第5回 データ型について理解を深めよう基礎解説 演習方式で身につけるチェック式WSH超入門(4/5 ページ)

» 2006年09月22日 00時00分 公開

 ある型から別の型に値を変換することを型変換という。型変換には関数を用いた明示的な型変換と、VBScriptが値を判断して行われる暗黙の型変換が存在する。

 数値同士の型変換は、数値演算するときに暗黙的に行われることが多い。「整数値を扱うデータ型」の項で説明したサンプルは、本来ならInteger同士の足し算の結果はIntegerとして返されるのだが、Integerの範囲を超えたため、自動的にLongに変換され変数に格納されている。

 また、例えばIntegerとDoubleという異なった型を組み合わせて数値演算すると、結果はDoubleになる。これは、計算する型が異なる場合は、よりカバーする範囲の広い型(Integerに比べてDoubleは広い範囲をカバーする)に型変換されてから計算されるためである。以下のサンプルを実行してもらいたい。

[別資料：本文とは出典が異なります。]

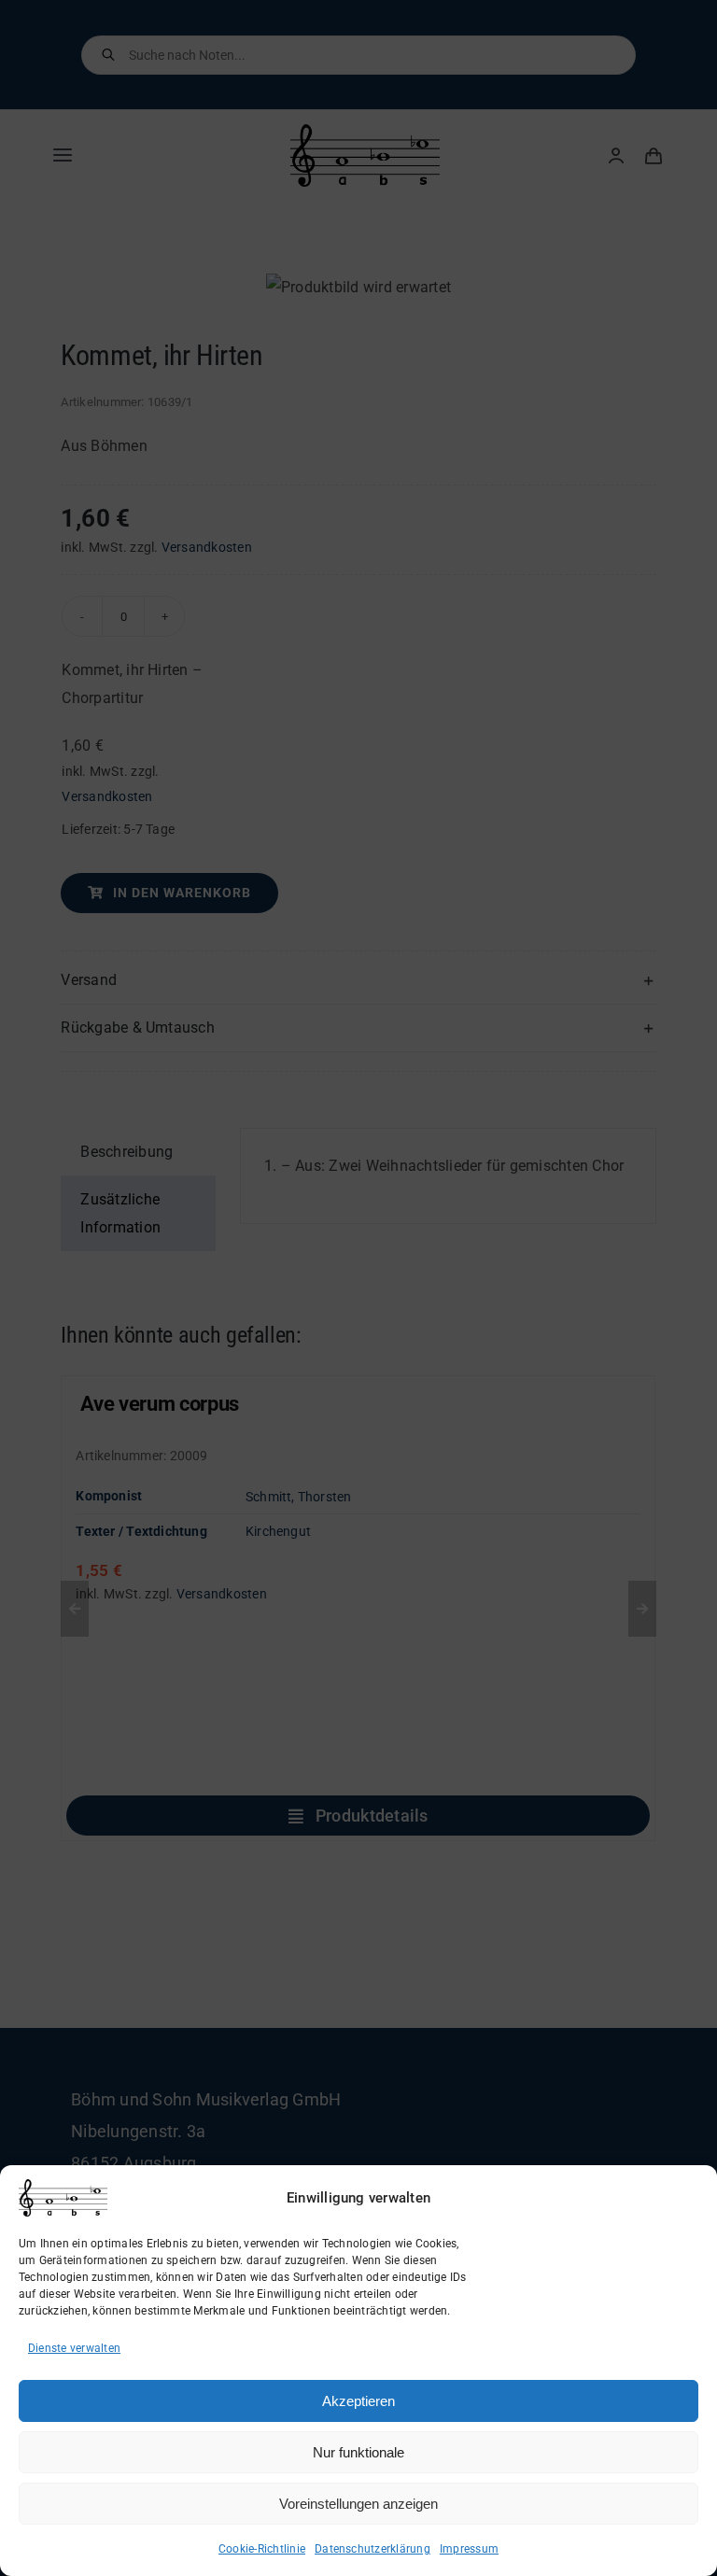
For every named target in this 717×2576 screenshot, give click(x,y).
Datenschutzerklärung (372, 2548)
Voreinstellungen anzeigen (358, 2504)
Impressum (469, 2548)
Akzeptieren (358, 2401)
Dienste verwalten (74, 2348)
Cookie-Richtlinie (261, 2548)
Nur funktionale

Dim intNumber, dblNumber, dblResult
intNumber = 1 'Integerの値
dblNumber = 1.35 'Doubleの値
dblResult = intNumber + dblNumber
MsgBox "変数名:dblResult " & vbCrLf & _
"値:" & dblResult & vbCrLf & _
"型:" & TypeName(dblResult)

 結果は次のようになる。

数値演算中に発生する暗黙の型変換
異なった数値型同士の演算は、よりカバーする範囲の広い型に合わせて行われる。

 数値から文字列の暗黙の型変換についてはこれまでにも何度か登場してきた。例えば、

Option Explicit
Dim lngNumber, strMessage
lngNumber = 838861
strMessage = lngNumber & "枚のコインを購入する。"
MsgBox strMessage

のように、Longの値とStringの値を文字列連結演算子&で結合すると、Longの値がStringに型変換され、結果として1つのStringの値になる。

 また逆に、文字列から数値への型変換も暗黙的に行われる場合がある。

Option Explicit
Dim strNumber, numPrice, strMessage
strNumber = InputBox("購入するコインの枚数を入力してください。(コインは1枚20円です)")
numPrice = strNumber * 20
strMessage = strNumber & "枚のコインは、" & numPrice & "円です。"
MsgBox strMessage

 この例では、InputBox関数で数値を入力すると、その値を20倍するという数値演算を行っているが、その際、StringからLongやIntegerなどに型変換が行われ、適切に処理される(もちろん、InputBoxに適切な数値を入力する必要がある)。

 文字列から数値への型変換には1つ注意点がある。それは、数値が含まれたString値の足し算をする場合である。実は、VBScriptの+演算子には2つの意味がある。1つは数値の足し算を意味する算術演算子で、もう1つは文字列の連結を意味する文字列連結演算子なのである(&と同等)。次の例を見てもらいたい。

Option Explicit
Dim strX, strY, numSum
strX = InputBox("Xの値を入力してください。")
strY = InputBox("Yの値を入力してください。")
numSum = strX + strY
MsgBox strX & "+" & strY & "=" & numSum

 このサンプルを実行すると次のようになる。

暗黙の型変換がうまくいかない例
文字列が数値に型変換されず、文字列同士の連結になっている。

 この例だと、100+50なのだから、結果は150となるべきなのに、100と50が文字列のまま扱われ、“10050”という文字列が返されてしまっている。これは、+算子は文字列同士を扱う場合は文字列を連結するという特性を持っているためである(ただし、片方が数値で、片方が数値の含まれた文字列の場合だと、数値同士の足し算になる)。これは文字列型がうまく数値型に変換されない例である。